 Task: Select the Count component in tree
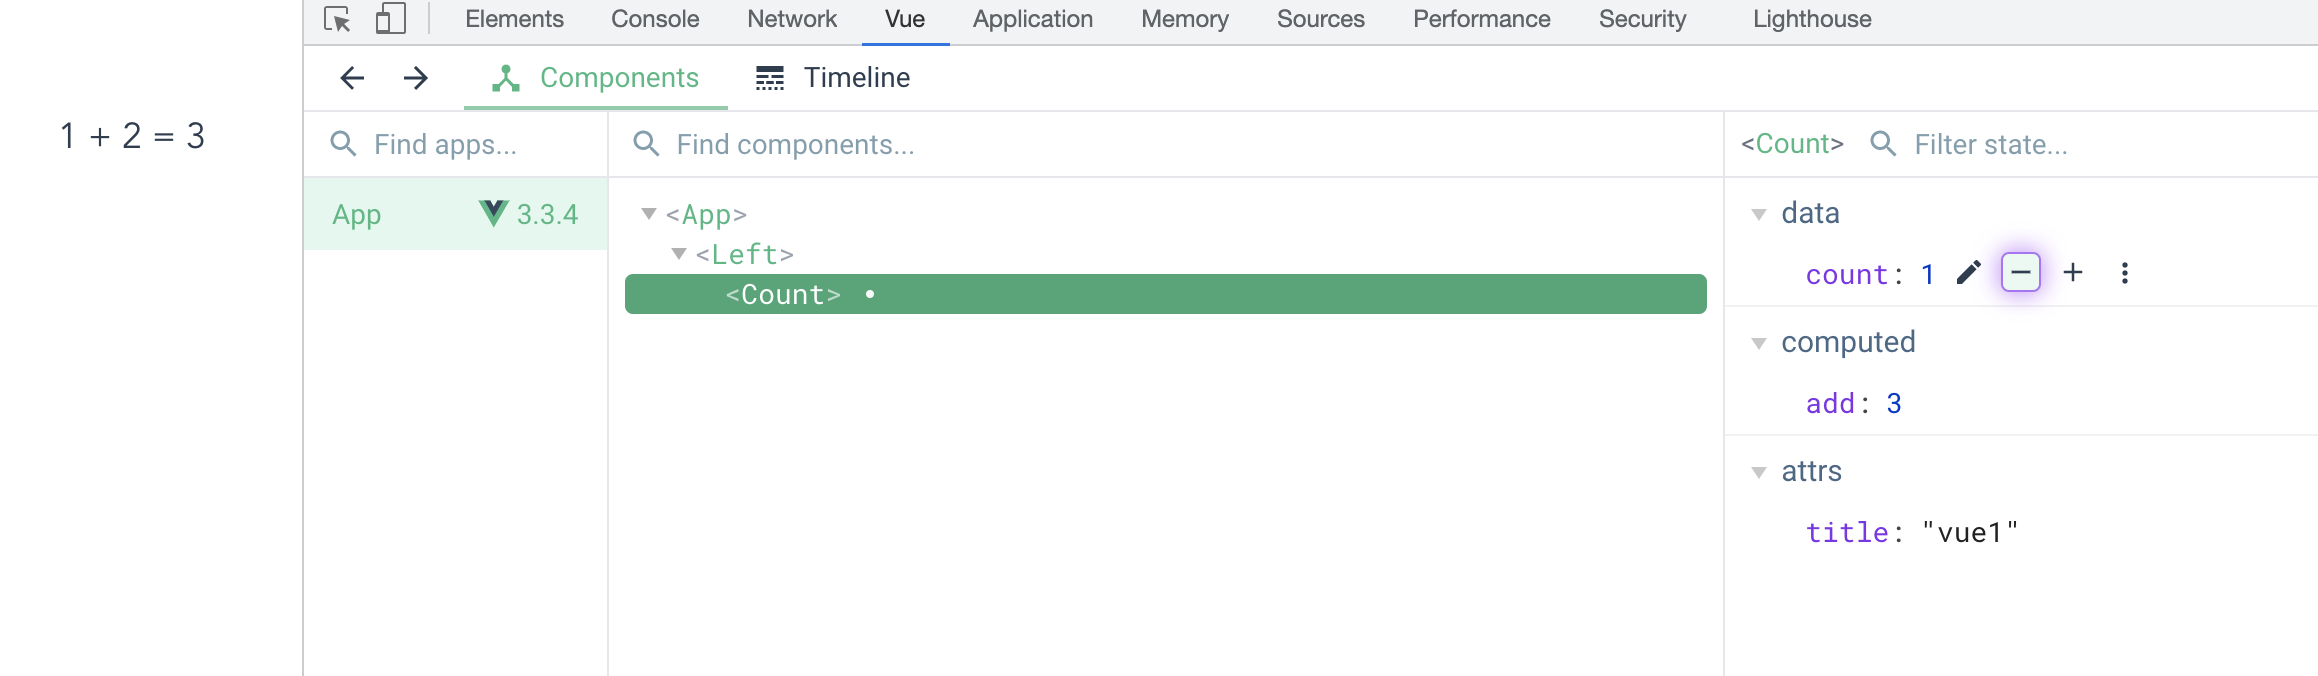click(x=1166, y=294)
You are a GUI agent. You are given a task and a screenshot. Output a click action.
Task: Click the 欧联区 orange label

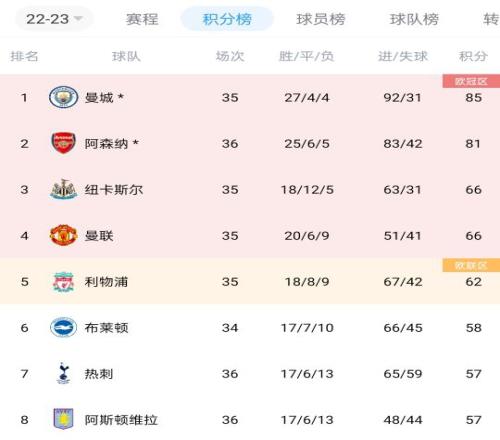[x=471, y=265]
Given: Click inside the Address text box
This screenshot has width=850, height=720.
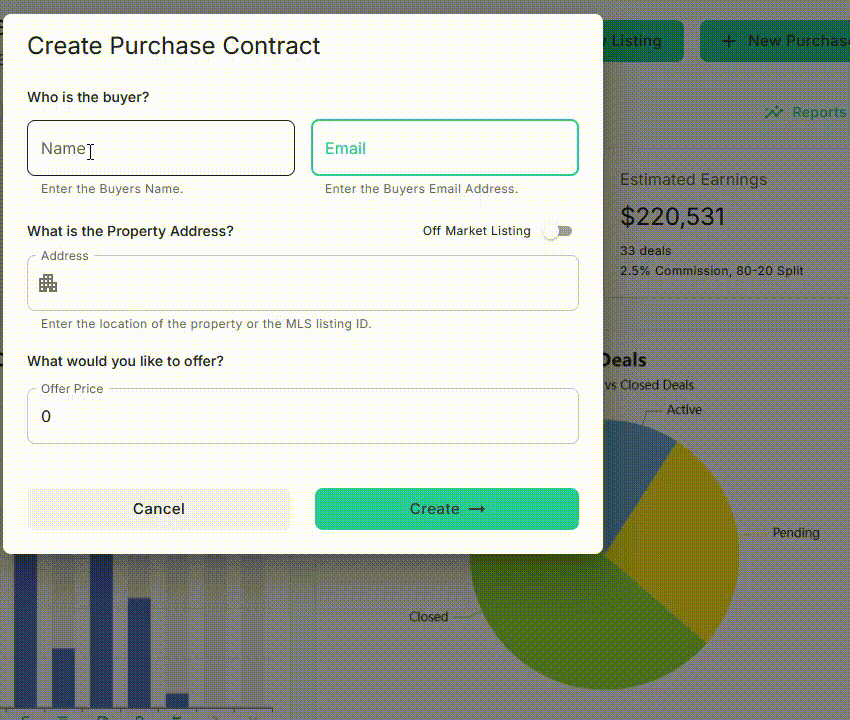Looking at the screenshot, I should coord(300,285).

====================

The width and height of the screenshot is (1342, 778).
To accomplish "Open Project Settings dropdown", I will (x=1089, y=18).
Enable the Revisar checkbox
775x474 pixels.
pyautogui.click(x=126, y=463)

====================

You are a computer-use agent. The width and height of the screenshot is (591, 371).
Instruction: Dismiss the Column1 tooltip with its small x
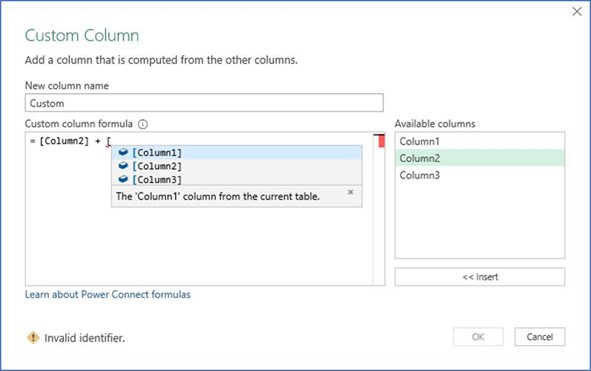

====================

TASK INSTRUCTIONS: The expected output is the lines above from the one containing "You are a GUI" to the one containing "Given: Click inside the Address text box", both ends included, reproduced exactly with every picture left out.

RESPONSE:
You are a GUI agent. You are given a task and a screenshot. Output a click action.
Task: Click the 欧联区 orange label

[x=471, y=265]
Given: Click inside the Address text box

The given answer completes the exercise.